GOAL: Please update the material starting at the line containing "Viewport: 799px width, 640px" and ending at the line containing "point(457,288)", replacing "dropdown" with "pulldown" and leaving everything else unchanged. Return only those lines.

ENTRIES:
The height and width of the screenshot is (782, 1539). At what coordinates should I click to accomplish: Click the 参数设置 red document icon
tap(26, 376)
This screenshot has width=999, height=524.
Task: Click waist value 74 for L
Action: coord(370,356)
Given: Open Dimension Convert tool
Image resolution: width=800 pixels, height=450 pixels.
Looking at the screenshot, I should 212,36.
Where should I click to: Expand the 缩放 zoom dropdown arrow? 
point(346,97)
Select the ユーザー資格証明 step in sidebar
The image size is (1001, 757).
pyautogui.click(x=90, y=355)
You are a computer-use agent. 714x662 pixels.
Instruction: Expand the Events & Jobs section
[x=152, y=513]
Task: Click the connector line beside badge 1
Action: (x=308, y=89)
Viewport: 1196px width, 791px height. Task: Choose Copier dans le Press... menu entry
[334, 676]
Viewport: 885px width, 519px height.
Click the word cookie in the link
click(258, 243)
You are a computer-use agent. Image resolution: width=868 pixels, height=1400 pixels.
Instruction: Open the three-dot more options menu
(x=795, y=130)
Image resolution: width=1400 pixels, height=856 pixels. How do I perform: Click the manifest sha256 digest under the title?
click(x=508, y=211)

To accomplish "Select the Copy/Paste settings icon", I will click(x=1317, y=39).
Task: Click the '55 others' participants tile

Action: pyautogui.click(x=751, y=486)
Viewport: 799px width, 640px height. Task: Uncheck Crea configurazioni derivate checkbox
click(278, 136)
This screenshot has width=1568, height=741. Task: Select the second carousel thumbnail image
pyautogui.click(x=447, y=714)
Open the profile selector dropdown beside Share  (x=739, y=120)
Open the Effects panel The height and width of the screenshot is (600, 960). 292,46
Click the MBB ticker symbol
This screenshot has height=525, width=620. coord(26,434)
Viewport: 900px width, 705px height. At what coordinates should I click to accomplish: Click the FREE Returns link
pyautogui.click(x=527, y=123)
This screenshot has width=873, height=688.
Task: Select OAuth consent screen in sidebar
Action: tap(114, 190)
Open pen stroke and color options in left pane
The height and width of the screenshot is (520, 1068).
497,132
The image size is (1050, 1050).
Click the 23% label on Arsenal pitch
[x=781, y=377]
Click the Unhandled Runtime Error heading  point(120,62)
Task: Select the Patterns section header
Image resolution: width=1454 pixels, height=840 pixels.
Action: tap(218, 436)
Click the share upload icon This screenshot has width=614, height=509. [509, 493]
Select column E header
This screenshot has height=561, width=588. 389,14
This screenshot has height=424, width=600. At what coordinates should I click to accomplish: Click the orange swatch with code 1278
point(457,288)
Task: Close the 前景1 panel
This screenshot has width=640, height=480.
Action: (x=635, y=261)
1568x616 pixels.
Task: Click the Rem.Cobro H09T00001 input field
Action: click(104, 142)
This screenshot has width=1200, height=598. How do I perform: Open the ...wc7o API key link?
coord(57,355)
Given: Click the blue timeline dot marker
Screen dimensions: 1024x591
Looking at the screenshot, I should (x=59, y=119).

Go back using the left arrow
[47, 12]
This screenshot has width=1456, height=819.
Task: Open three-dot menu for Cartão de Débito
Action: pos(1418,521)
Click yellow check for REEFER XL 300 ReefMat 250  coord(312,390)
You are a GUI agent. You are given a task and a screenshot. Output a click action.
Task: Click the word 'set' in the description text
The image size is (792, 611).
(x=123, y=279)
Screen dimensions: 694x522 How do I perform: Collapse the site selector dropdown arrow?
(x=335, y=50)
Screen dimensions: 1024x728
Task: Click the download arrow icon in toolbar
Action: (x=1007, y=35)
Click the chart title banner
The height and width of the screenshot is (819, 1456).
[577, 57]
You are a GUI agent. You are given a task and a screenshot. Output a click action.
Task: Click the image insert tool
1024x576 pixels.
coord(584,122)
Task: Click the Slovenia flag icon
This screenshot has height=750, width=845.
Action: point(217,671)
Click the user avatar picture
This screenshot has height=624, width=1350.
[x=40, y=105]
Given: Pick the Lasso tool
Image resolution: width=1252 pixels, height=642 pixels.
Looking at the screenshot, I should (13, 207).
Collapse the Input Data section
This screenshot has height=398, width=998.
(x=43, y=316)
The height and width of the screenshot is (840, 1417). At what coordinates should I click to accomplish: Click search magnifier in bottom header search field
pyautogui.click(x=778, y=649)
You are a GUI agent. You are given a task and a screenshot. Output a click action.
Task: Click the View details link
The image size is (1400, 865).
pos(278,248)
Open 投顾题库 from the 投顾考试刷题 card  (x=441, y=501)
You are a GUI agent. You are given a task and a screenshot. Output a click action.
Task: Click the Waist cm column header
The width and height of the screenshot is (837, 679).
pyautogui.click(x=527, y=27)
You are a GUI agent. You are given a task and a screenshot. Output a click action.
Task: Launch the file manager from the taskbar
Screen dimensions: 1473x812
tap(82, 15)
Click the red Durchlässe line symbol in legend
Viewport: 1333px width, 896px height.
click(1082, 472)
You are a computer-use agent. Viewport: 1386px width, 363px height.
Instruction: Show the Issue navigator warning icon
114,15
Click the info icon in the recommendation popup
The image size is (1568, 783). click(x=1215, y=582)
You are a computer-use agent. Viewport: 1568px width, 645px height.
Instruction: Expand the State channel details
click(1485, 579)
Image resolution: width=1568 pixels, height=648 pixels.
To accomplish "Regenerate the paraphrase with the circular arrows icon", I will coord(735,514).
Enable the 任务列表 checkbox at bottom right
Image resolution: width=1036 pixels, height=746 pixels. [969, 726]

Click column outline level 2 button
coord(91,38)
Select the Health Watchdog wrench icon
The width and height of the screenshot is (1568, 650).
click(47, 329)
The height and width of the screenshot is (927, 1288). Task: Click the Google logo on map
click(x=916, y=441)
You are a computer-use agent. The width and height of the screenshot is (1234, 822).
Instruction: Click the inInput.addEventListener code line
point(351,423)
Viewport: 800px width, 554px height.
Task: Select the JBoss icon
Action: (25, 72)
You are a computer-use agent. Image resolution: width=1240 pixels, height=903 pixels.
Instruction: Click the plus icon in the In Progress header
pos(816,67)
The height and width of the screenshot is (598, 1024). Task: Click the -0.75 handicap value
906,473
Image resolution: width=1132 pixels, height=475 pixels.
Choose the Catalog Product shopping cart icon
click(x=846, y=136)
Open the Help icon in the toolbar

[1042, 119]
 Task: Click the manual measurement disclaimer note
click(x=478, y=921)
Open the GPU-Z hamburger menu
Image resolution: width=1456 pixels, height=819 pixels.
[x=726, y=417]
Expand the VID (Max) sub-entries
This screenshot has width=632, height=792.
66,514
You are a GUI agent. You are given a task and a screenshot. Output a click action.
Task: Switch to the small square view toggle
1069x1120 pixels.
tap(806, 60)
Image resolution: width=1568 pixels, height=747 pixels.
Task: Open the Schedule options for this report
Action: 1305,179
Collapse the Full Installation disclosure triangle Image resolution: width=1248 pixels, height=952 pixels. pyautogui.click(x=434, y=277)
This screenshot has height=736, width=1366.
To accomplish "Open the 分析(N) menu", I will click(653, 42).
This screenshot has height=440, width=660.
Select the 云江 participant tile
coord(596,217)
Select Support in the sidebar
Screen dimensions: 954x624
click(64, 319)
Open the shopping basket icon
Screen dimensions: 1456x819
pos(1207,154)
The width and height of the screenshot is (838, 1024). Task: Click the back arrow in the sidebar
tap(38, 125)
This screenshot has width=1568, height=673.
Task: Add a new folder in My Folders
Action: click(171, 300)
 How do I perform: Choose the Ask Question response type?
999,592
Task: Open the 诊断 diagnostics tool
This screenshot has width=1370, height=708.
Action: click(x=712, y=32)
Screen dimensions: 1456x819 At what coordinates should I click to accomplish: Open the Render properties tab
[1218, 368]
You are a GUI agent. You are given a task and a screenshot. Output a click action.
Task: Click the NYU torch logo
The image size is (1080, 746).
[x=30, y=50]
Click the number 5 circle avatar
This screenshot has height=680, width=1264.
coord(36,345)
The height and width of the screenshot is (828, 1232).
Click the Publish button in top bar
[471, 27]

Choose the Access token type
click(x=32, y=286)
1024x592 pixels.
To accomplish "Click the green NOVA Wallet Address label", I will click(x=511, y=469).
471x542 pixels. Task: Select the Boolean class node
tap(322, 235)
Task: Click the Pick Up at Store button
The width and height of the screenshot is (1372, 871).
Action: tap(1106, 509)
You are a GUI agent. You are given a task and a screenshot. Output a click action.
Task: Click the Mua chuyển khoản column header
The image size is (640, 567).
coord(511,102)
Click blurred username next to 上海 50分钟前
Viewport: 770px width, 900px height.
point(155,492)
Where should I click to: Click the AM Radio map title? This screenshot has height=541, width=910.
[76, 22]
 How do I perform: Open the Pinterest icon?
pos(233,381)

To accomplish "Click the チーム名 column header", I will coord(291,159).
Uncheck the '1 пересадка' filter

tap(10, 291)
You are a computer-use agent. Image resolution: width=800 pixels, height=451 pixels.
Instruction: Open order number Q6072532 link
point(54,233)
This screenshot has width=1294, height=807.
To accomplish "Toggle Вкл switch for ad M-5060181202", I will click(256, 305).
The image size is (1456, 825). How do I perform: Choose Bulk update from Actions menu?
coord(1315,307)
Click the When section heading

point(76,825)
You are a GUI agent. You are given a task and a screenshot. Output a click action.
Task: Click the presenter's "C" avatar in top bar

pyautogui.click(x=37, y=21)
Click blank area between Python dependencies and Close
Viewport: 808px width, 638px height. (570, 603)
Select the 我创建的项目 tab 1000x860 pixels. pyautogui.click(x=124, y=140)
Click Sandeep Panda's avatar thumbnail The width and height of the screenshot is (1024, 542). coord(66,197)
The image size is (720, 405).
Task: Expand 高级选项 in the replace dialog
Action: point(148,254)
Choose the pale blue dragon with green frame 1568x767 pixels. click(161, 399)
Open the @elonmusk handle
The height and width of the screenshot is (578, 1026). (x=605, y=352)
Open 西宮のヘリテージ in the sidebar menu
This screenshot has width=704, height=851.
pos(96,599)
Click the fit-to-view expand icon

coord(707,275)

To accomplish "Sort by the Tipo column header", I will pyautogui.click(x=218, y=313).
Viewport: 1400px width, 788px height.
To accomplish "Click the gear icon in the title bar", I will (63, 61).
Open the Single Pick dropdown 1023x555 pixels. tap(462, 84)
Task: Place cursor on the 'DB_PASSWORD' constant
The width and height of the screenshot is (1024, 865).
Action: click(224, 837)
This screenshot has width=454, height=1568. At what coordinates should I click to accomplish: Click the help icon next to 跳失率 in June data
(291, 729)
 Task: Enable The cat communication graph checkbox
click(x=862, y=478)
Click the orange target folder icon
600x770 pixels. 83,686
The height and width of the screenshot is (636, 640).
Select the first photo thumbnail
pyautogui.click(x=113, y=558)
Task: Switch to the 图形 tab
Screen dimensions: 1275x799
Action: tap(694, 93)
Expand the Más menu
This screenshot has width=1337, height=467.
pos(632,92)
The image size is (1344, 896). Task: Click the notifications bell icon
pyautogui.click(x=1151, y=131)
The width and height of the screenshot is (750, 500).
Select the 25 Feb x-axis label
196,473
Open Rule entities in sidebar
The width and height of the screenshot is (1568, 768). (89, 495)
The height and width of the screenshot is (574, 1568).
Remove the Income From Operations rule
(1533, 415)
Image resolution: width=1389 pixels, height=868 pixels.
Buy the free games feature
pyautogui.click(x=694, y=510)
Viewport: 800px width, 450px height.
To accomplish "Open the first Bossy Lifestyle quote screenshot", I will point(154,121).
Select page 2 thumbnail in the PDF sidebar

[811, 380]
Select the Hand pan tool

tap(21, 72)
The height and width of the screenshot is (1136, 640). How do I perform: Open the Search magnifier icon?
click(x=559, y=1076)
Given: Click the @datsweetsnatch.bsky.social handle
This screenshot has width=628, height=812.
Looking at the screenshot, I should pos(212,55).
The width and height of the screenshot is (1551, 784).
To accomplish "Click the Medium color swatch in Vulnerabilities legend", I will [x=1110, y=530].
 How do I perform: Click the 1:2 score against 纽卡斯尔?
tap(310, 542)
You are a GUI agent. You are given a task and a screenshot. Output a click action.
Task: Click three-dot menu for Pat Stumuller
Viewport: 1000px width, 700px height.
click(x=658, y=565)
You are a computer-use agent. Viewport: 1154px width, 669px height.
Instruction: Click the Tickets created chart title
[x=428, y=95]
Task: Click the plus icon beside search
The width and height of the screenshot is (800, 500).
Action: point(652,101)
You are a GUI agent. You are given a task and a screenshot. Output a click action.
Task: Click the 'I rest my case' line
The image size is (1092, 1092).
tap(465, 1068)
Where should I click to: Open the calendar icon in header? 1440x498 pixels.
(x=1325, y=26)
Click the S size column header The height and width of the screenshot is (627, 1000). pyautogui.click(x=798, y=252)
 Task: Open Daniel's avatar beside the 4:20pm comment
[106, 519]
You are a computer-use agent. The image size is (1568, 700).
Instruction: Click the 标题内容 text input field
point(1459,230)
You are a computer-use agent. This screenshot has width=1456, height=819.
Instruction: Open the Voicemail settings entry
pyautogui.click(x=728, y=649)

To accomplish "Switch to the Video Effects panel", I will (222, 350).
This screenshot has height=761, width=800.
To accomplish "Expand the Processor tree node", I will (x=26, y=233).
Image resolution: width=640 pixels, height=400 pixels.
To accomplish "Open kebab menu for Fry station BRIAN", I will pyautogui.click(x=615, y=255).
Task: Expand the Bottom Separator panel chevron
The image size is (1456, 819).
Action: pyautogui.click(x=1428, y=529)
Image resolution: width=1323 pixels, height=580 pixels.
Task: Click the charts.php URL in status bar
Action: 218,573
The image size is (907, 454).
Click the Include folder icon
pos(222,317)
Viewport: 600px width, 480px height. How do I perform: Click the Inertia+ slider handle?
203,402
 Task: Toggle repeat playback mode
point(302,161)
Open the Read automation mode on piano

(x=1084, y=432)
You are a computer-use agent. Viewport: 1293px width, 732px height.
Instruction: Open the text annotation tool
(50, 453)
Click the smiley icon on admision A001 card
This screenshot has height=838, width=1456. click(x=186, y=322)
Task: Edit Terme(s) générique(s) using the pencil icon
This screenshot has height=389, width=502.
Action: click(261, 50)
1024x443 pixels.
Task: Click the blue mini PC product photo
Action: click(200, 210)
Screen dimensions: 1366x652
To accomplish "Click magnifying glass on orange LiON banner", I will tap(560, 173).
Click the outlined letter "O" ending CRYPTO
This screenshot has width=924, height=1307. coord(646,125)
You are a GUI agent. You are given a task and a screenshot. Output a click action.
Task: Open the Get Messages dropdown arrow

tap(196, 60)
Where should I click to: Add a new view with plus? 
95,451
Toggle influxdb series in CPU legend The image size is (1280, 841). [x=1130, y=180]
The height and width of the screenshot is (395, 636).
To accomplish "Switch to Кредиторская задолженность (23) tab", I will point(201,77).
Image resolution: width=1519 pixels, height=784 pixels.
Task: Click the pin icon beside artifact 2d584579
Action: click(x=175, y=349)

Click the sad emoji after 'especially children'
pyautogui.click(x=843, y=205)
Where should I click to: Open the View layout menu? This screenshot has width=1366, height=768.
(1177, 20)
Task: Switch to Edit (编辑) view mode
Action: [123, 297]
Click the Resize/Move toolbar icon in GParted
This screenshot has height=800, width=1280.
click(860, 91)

TASK SOLUTION:
Viewport: 799px width, 640px height. Task: Uncheck Crea configurazioni derivate checkbox
click(278, 136)
This screenshot has width=1568, height=741. Task: Select the second carousel thumbnail image
pyautogui.click(x=447, y=714)
Open the profile selector pulldown beside Share  (x=739, y=120)
Open the Effects panel The height and width of the screenshot is (600, 960). 292,46
Click the MBB ticker symbol
This screenshot has height=525, width=620. coord(26,434)
Viewport: 900px width, 705px height. At what coordinates should I click to accomplish: Click the FREE Returns link
pyautogui.click(x=527, y=123)
This screenshot has width=873, height=688.
Task: Select OAuth consent screen in sidebar
Action: tap(114, 190)
Open pen stroke and color options in left pane
The height and width of the screenshot is (520, 1068).
497,132
The image size is (1050, 1050).
Click the 23% label on Arsenal pitch
[x=781, y=377]
Click the Unhandled Runtime Error heading  point(120,62)
Task: Select the Patterns section header
Image resolution: width=1454 pixels, height=840 pixels.
Action: tap(218, 436)
Click the share upload icon This screenshot has width=614, height=509. [509, 493]
Select column E header
This screenshot has height=561, width=588. 389,14
This screenshot has height=424, width=600. At what coordinates should I click to accomplish: Click the orange swatch with code 1278
point(457,288)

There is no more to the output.